Escalada do endividamento pressiona governos, aumenta risco fiscal e desafia emergentes como o Brasil
Endividamento mundial em ritmo acelerado
A dívida pública global está prestes a igualar o tamanho do PIB mundial, reacendendo preocupações que marcaram o período pós-pandemia, quando governos recorreram a empréstimos volumosos para conter a crise sanitária. A relação entre dívida e PIB, principal termômetro da solvência de um país, voltou a crescer em ritmo preocupante e já pressiona economias avançadas e emergentes.
Dados do Instituto de Finanças Internacionais (IIF), que reúne cerca de 400 instituições financeiras, mostram que o estoque global de dívidas atingiu US$ 101,3 trilhões ao fim do segundo trimestre deste ano. O avanço de 9% em um ano elevou o endividamento para 97,6% do PIB mundial, aproximando-se do pico de 2020.
Governos encurtam títulos e elevam vulnerabilidade
Para lidar com déficits crescentes, várias das maiores economias passaram a reduzir o prazo dos títulos emitidos. A estratégia diminui o custo imediato com juros, mas aumenta a exposição a mudanças bruscas no humor dos investidores — que hoje já demonstram maior aversão ao risco.
Com dívidas crescentes, investidores passam a exigir prêmios maiores. O cenário é particularmente sensível para emergentes como o Brasil, que precisam oferecer taxas mais altas para competir com países considerados mais seguros.
Pressões nas principais economias
Entre os países que mais impulsionaram o crescimento da dívida global estão China, França, Estados Unidos, Alemanha, Reino Unido e Japão. O caso americano chama atenção: mesmo com o status de porto seguro, a dívida federal deve saltar para 145% do PIB até 2050, caso as políticas atuais sejam mantidas.
O Tesouro dos EUA calcula um déficit de 5,9% do PIB para o ano fiscal de 2025, reforçando a trajetória de desequilíbrio fiscal.

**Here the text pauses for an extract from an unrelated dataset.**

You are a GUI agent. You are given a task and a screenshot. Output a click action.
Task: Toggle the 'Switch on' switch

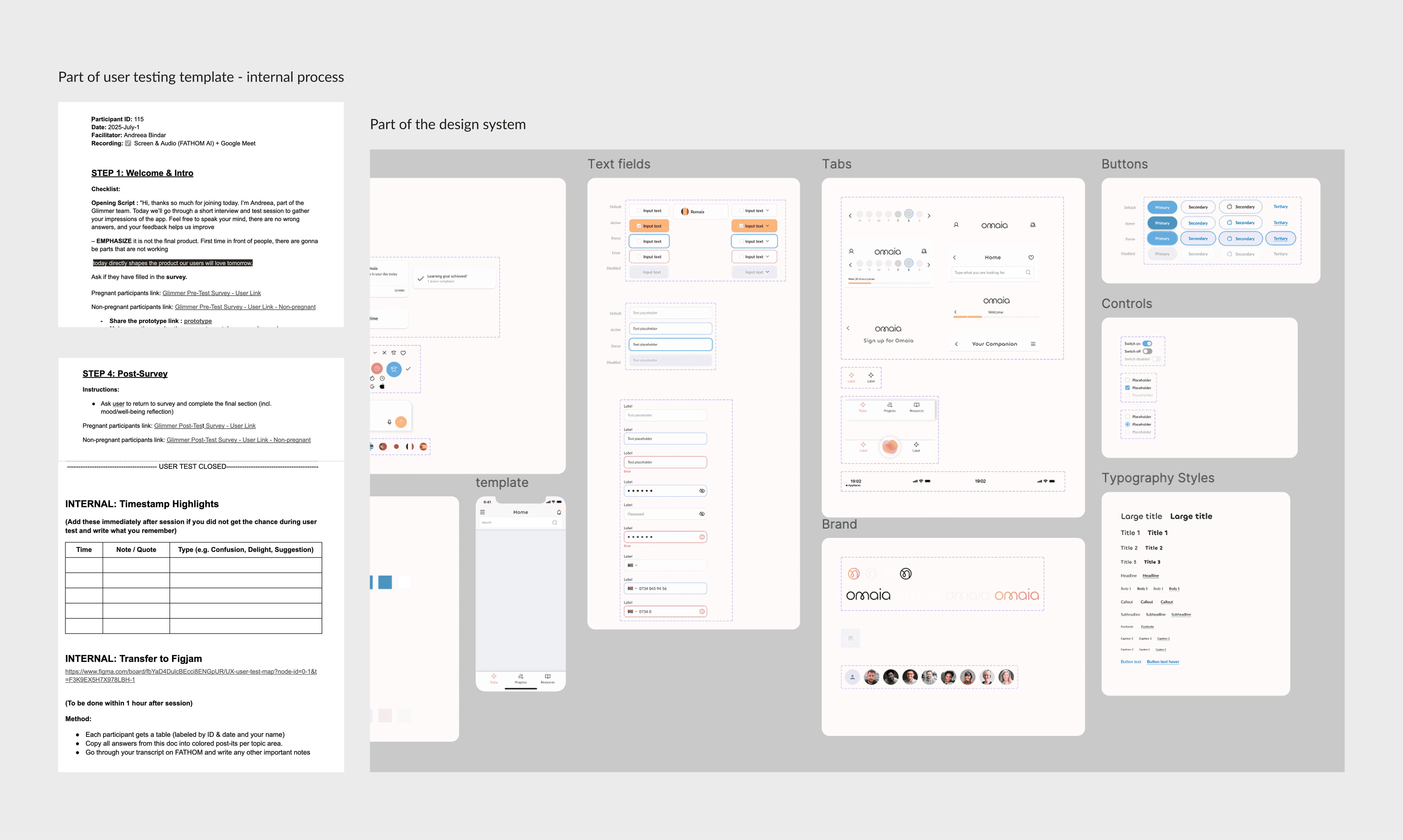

Endividamento avança no Brasil
No Brasil, o aumento supera 6 pontos percentuais em pouco mais de dois anos e meio de governo Lula. Projeções indicam que o avanço pode chegar a 9 pontos percentuais até 2026, quadro que muitos economistas classificam como insustentável.

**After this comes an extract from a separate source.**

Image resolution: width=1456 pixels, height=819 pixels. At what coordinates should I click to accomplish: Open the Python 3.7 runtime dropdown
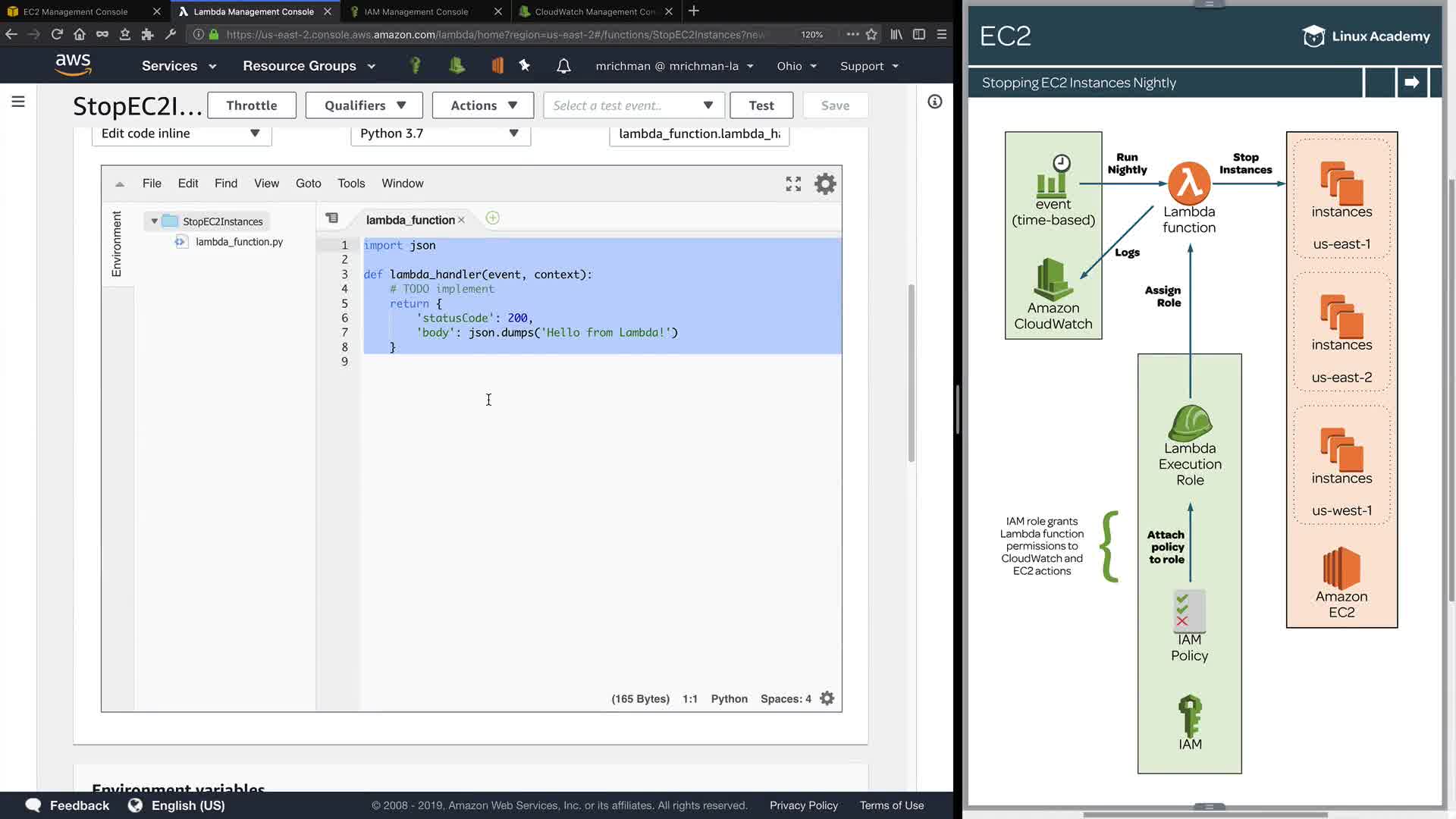(440, 133)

Pelo critério do FMI, que contabiliza títulos sob custódia do Banco Central, a dívida bruta brasileira alcançou 89% do PIB no segundo trimestre. É a maior entre os emergentes, atrás apenas da China (93,4%). Pelos cálculos do BC, que exclui esses papéis, o indicador estava em 78,1% em setembro.
Déficits persistentes alimentam a crise
Os países que ampliam mais rapidamente seus passivos têm um ponto em comum: déficits fiscais robustos. Esses desequilíbrios são impulsionados por políticas de estímulo econômico — como no caso brasileiro —, crescente gasto com saúde devido ao envelhecimento populacional e investimentos em defesa.
O IIF destaca que movimentos populistas em várias nações têm barrado ajustes considerados impopulares, o que agrava o quadro fiscal. Como resultado, a necessidade de financiamento global já supera a observada durante a pandemia, quando a dívida mundial bateu 105% do PIB antes de recuar temporariamente.
Alertas internacionais
Pablo Hernández de Cos, presidente do Banco de Compensações Internacionais (BIS), afirmou recentemente estar “angustiado” com o avanço desordenado das dívidas soberanas. O BIS já havia alertado, antes da crise de 2008, para riscos no endividamento privado — e não foi levado a sério.
O FMI projeta que, em um cenário adverso, a dívida pública global pode atingir 117% do PIB em 2027, patamar próximo ao pós-Segunda Guerra. A estimativa para 1948, ainda que imprecisa, gira em torno de 132% do PIB.
Riscos para o Brasil
Para Marcello Estevão, diretor-gerente e economista-chefe do IIF, não há sinais de reversão na tendência global de alta. No caso brasileiro, ele aponta que cortes adicionais na taxa Selic dependerão da evolução fiscal. “Uma trajetória ruim da dívida exige prêmio de risco mais alto para atrair compradores”, afirma.
Debate sobre limites da dívida
Economistas heterodoxos argumentam que o Brasil não deveria se preocupar excessivamente com a própria dívida, citando países como Japão (214,1% do PIB) e economias avançadas com média de 112,5%.
Críticos dessa visão lembram que países ricos podem elevar impostos em caso de emergência — algo politicamente mais difícil no Brasil. Outro ponto, como explica o economista Samuel Pessôa, da FGV-Ibre, é que essas nações têm taxas de poupança superiores, o que leva o governo a ocupar o espaço deixado por famílias e empresas na demanda agregada.